As the world dashed behind locked doors; schools, churches, and businesses closed. My family felt the affects of all of this as we tried to find new footing. Just like you did. The whole planet called a timeout but the problems persisted—undaunted by—and perhaps even enflamed by the social and societal unrest of scared people. It was right in the midst of this we learned my brother had cancer and I was diagnosed with compassion fatigue. I didn’t even know that was a thing.
What’s scary is scary. What’s unknown is scary. Hard things mixed with uncertain things can be downright frightening. And even as the new normal slowly peeked out from behind our bubbles it seemed to get worse.
Our family circle was hit by a string of four deaths in one week. My wife’s cousin died on a Friday. My dad’s cousin died two days later. My dad’s friend died the next day. My dad’s brother passed three days later. The affects of the year had piled up in a big way that had seemed to topple with indiscriminate verocity.
But did life get worse? For some the answer is a resounding yes. Life did get worse. Did it get worse for me? No. It didn’t.
Did hard things happen this year? Yes. But hard things happen every year. Hard things happen every day. Because life is hard. And the greatest injustice of our day is often the lie we collectively accept that says life is supposed to be easy.

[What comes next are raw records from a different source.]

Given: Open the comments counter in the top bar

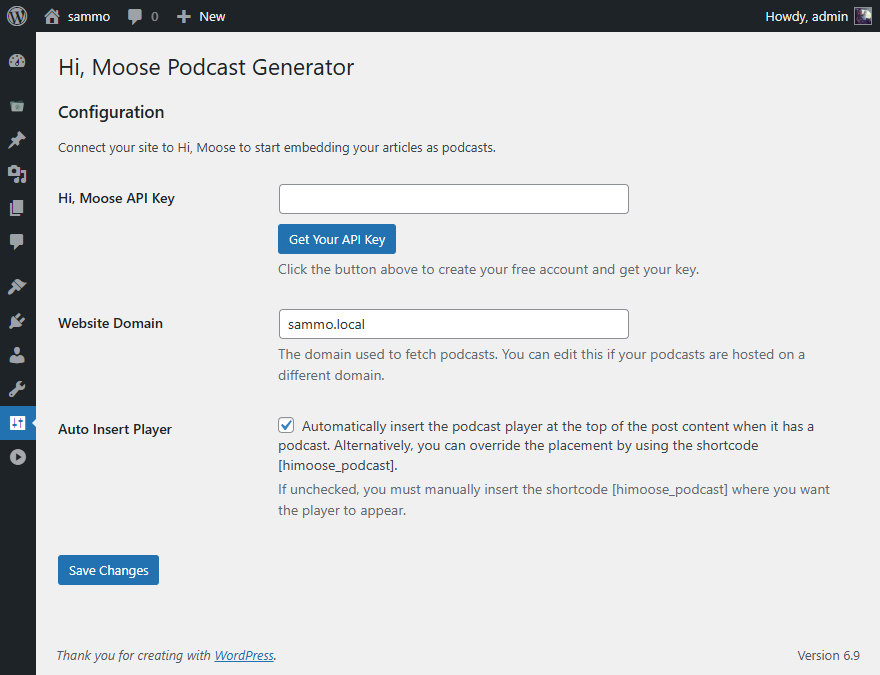Looking at the screenshot, I should (x=142, y=15).
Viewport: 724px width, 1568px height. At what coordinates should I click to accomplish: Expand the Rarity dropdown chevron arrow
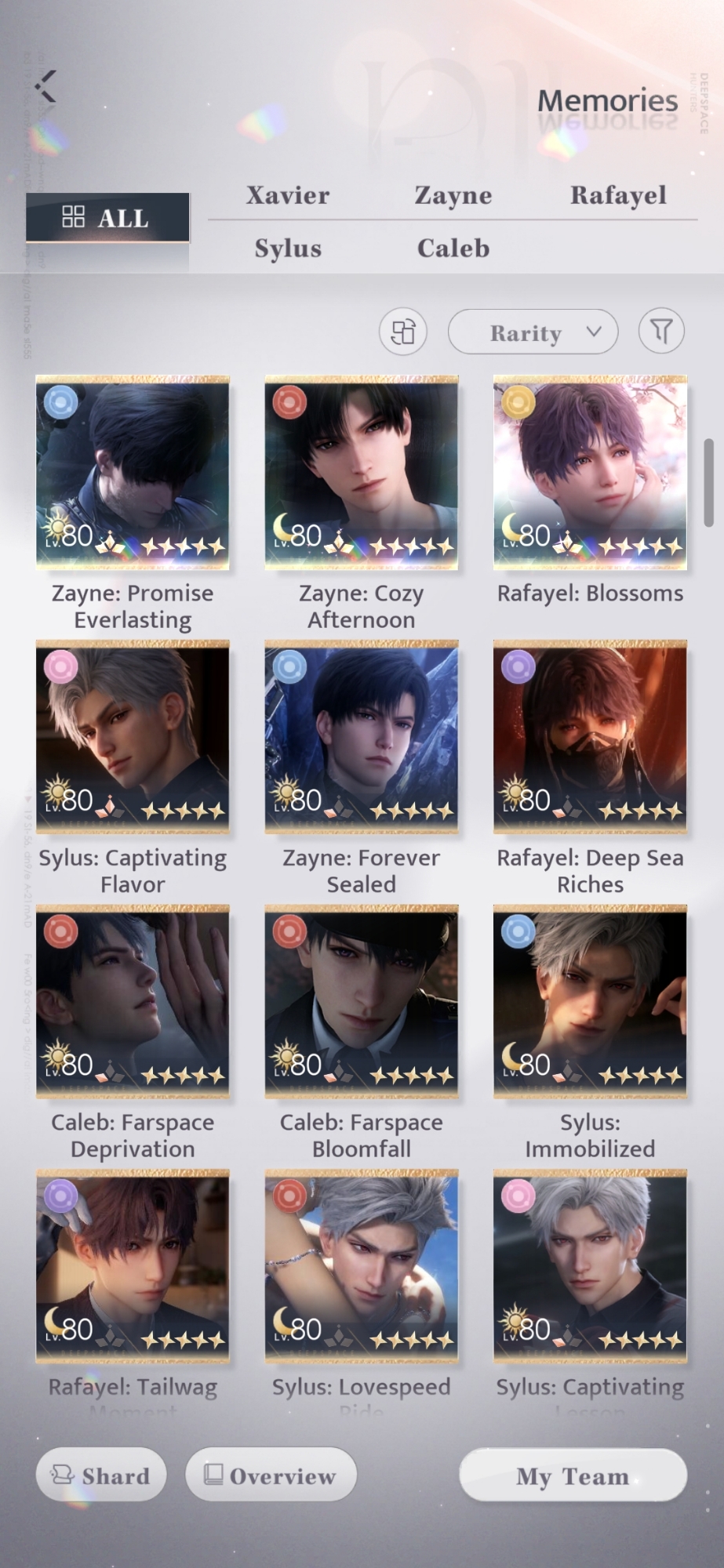pos(594,331)

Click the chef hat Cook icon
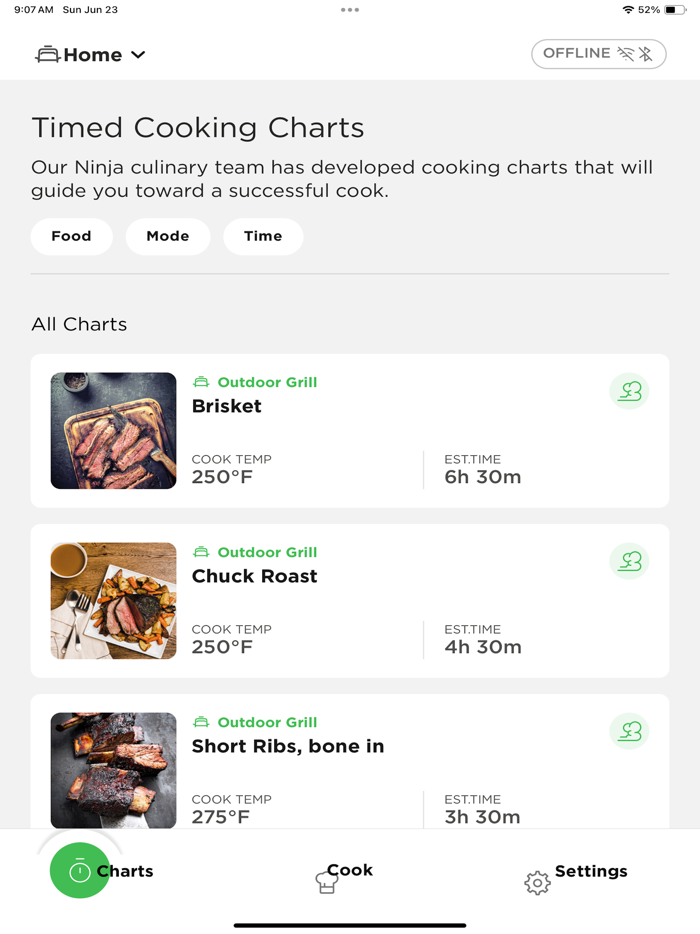(326, 881)
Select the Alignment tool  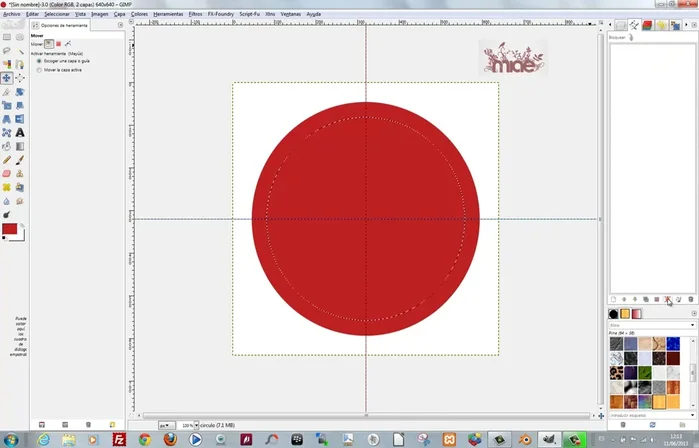click(20, 78)
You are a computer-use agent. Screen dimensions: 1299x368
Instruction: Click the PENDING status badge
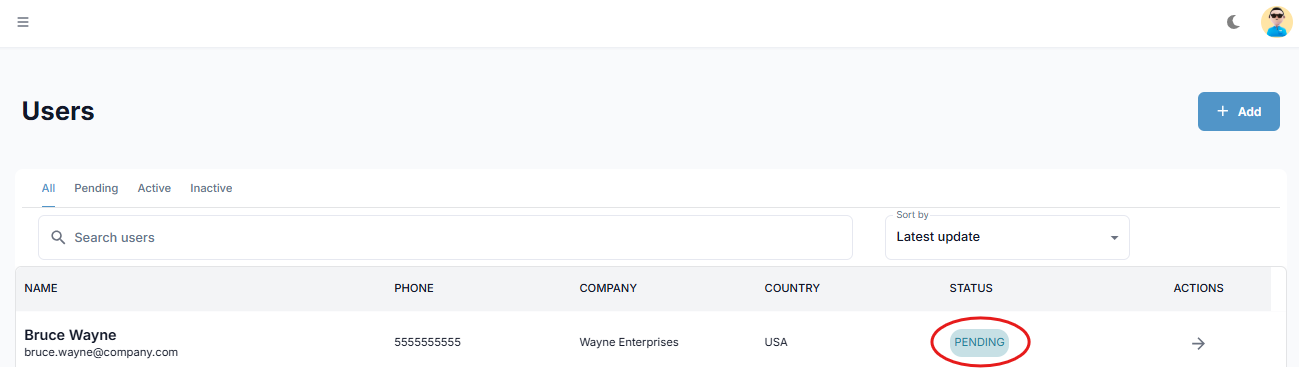[979, 342]
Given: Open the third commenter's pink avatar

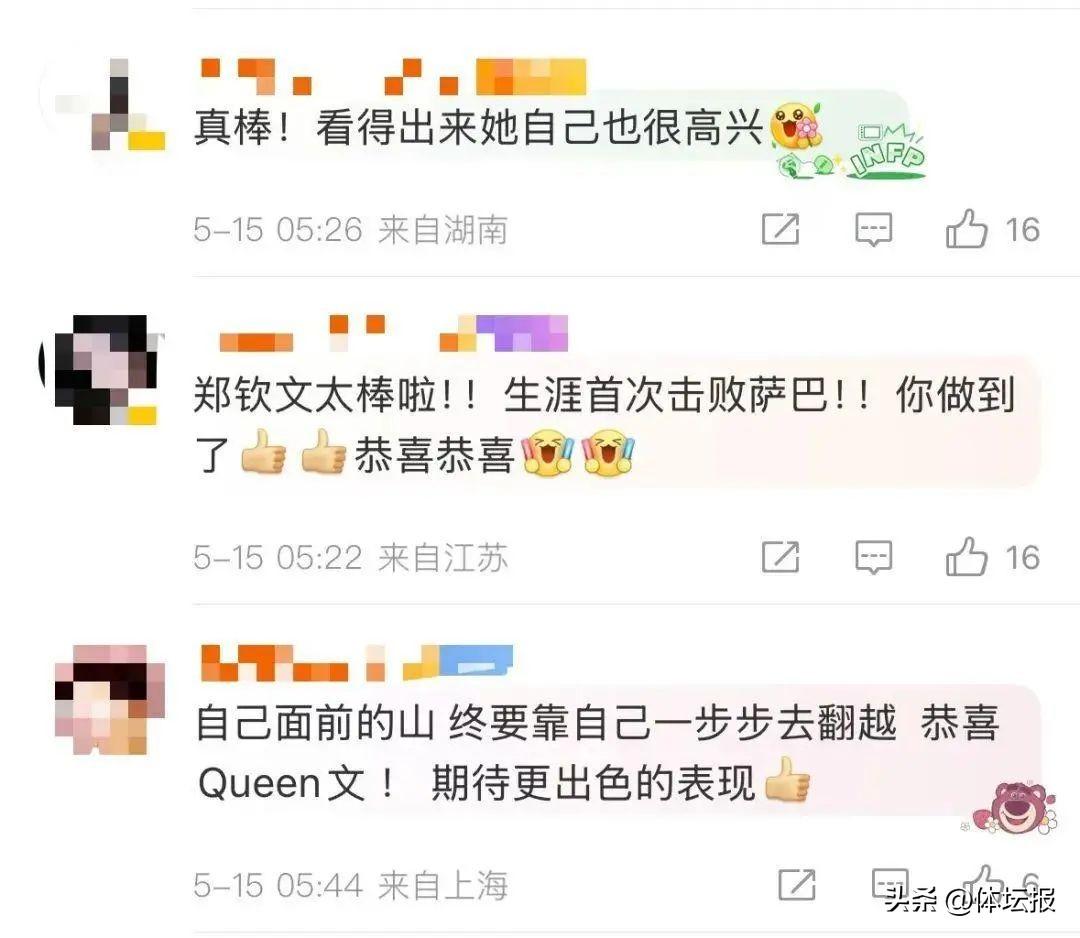Looking at the screenshot, I should [x=110, y=699].
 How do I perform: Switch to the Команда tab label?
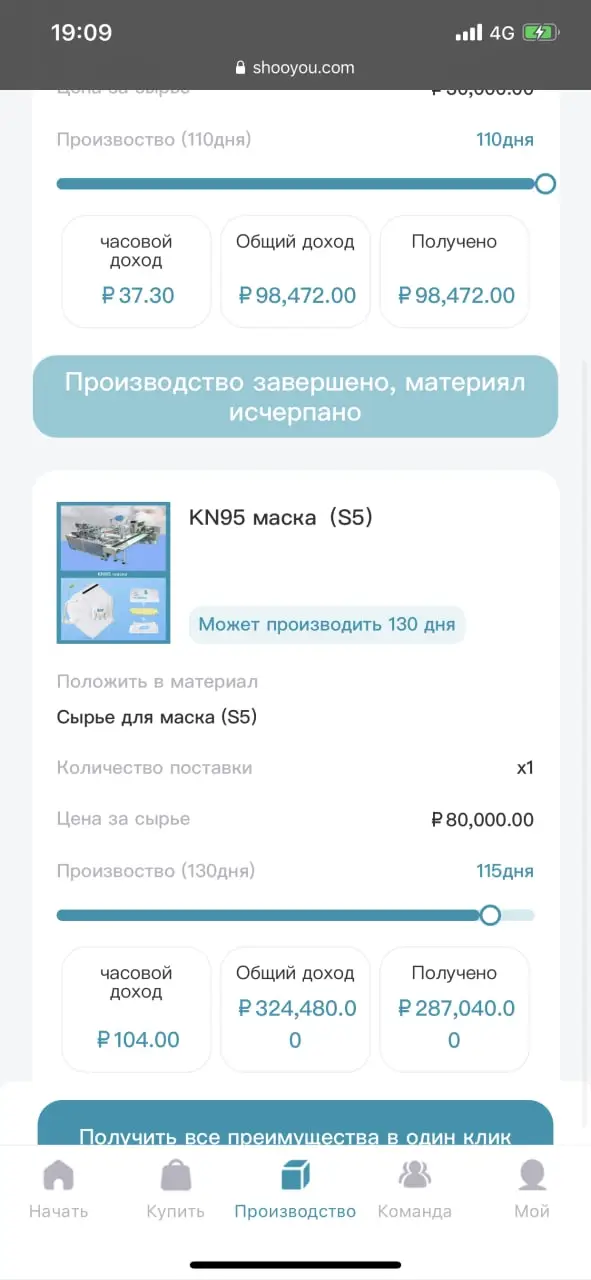(414, 1211)
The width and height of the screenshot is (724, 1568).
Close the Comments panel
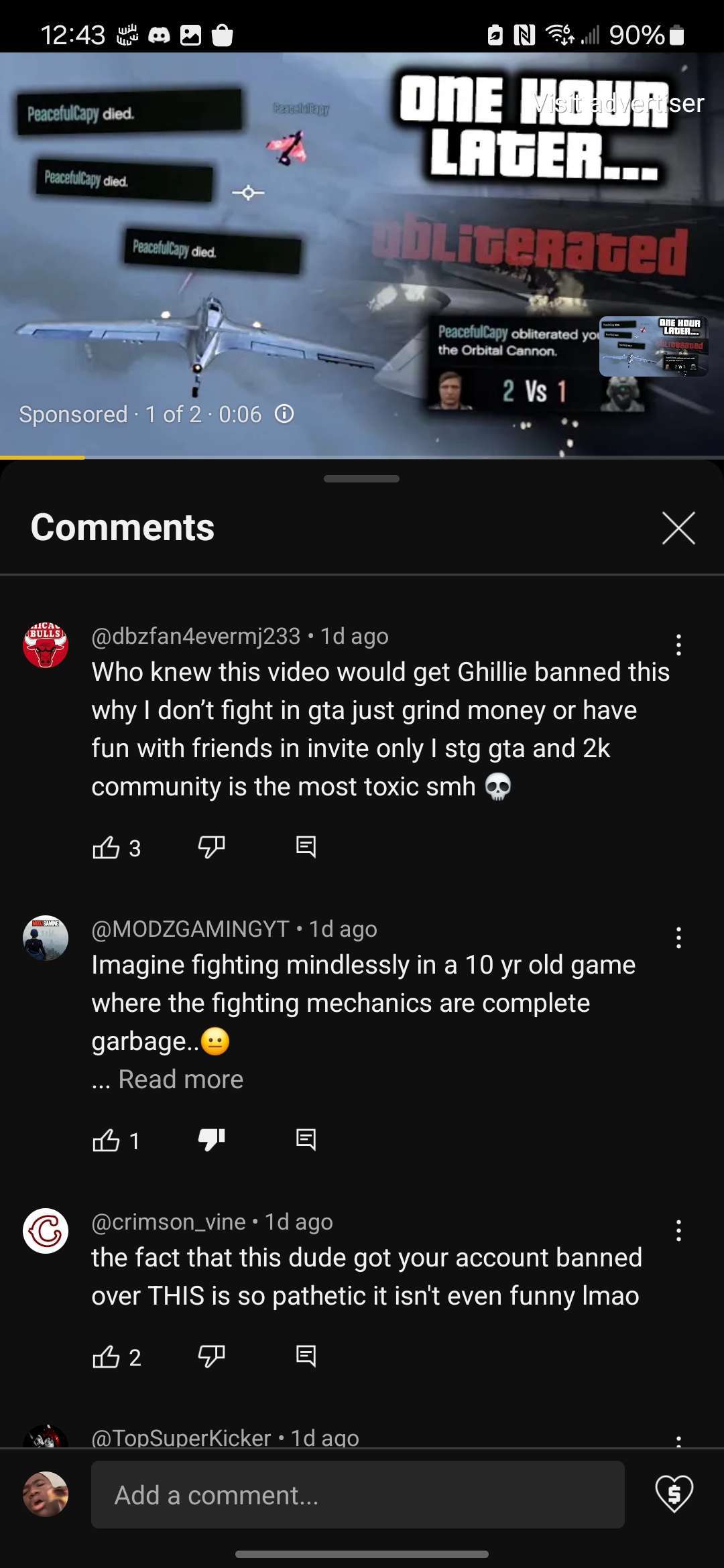tap(678, 527)
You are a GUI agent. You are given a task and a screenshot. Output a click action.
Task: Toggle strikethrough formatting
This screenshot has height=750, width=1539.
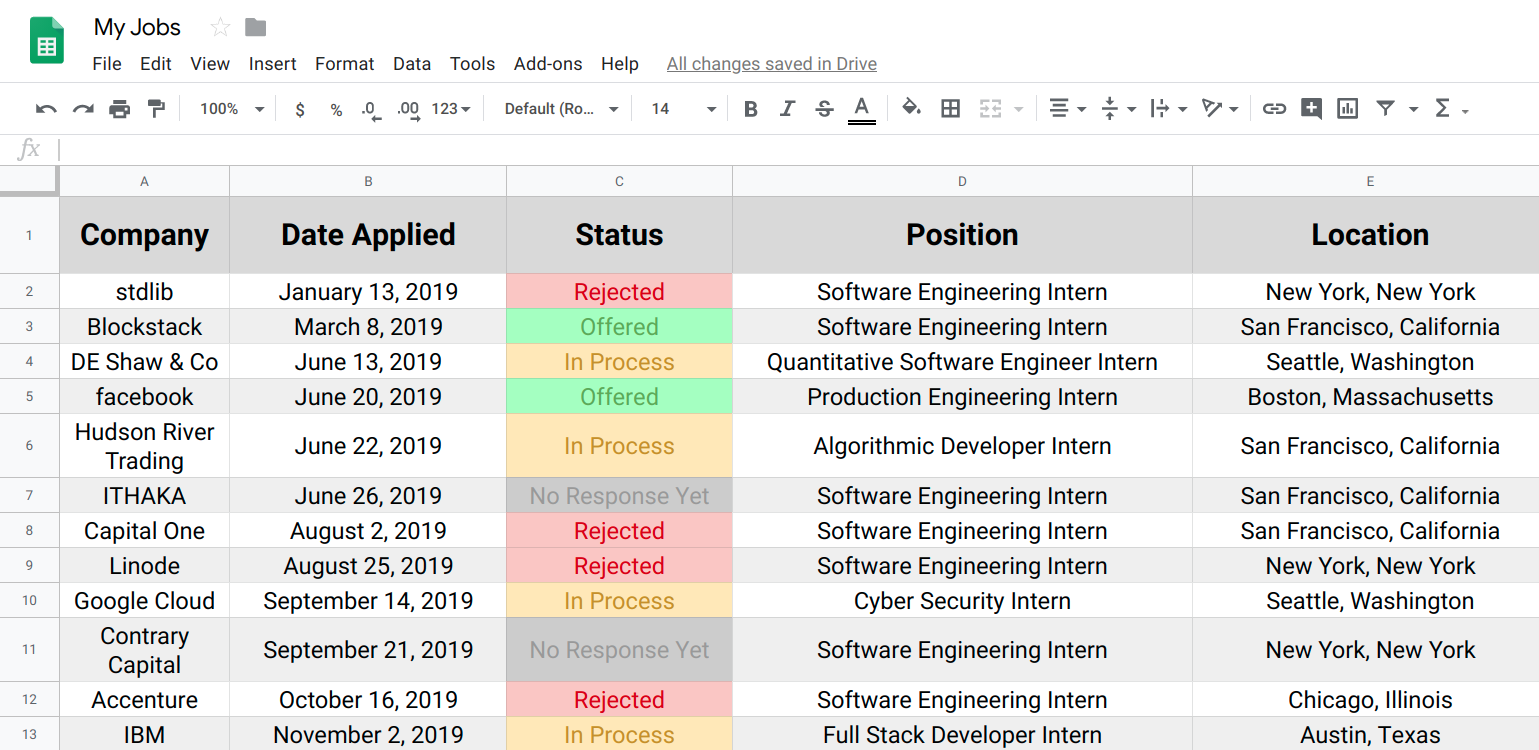[824, 109]
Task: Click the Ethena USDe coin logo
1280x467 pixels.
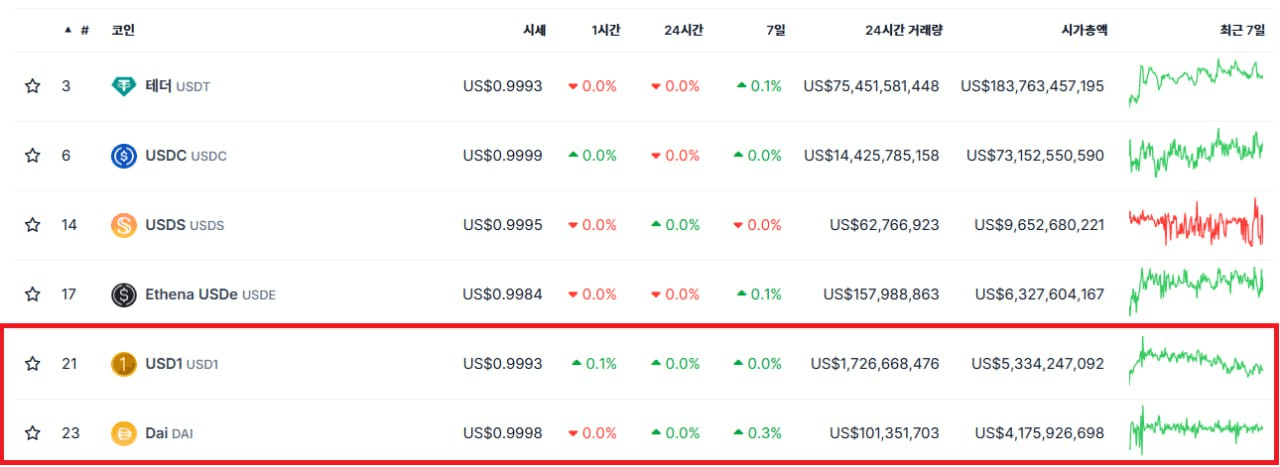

Here is what I know about you. Even though I don’t know you. You’re still here. You survived whatever level of difficulty loomed over your life for the last nine months. The shadows of which no doubt seemed hard beyond reckoning at times. But you’re still here. So am I.
I think in the midst of such uncertain difficulty each of us have been given a phenomenal gift. We have been given an opportunity for extreme clarity. Even as darkness seemed to win. As all things dastardly tried to close in; you and I have been given the chance to see what we love all the more.
Today, I feel closer to my wife than ever before. I love my kids more. I have more appreciation for the university where I teach. I love my church and the people who trust me to be their pastor. I am deeply grateful for the incredible friends I have. None of those are new things.
I have more to be thankful for than ever before. Maybe you do too. What if this year we have been given the gift of clarity? They say hindsight is twenty twenty. That in retrospection we see perfectly. For all of its bumps and bruises don’t miss the God-given gift of vision this year could represent.
Don’t pretend hard things didn’t happen. People who live with their head in the clouds are hard to stomach when the rubber meets the road. Instead, lean into the opportunity to see clearly. Don’t look at this year through rose-colored glasses. See it through your bumps and bruises. And be thankful for the good things you’re still surrounded by.
If one of those is someone you love, take them by their own bruised and busted knuckles. Speak with words of thankfulness. And walk into this season of thanksgiving with the renewed solidarity of extreme gratefulness.